Input -
+--

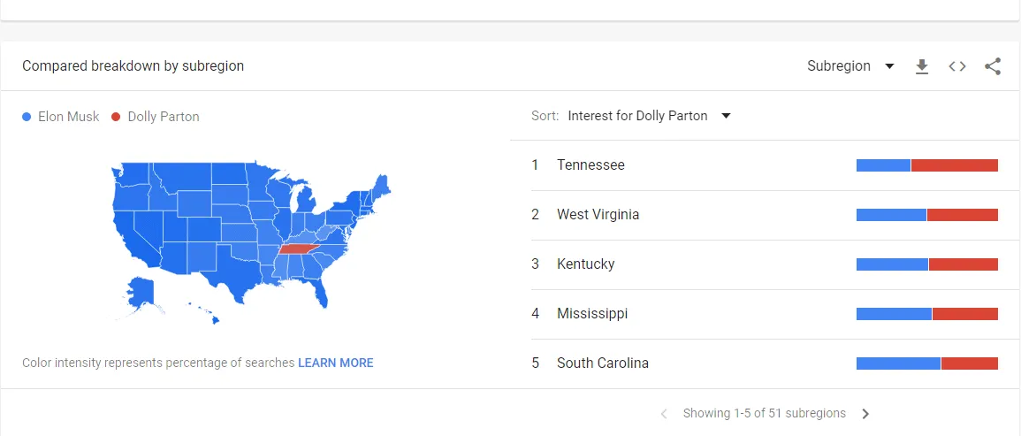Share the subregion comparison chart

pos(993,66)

+--

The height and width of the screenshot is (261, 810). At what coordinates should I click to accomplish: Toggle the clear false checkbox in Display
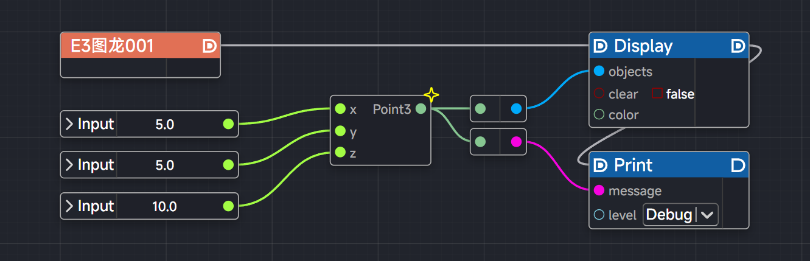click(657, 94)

+--

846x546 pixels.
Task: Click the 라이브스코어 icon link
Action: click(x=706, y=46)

+--

Exercise description -
Please copy the listing from the line containing "Share the subregion comparison chart" through the line containing "pos(993,66)", keeping both of those lines. Leave out the pictures.

Response -
Share the subregion comparison chart

pos(993,66)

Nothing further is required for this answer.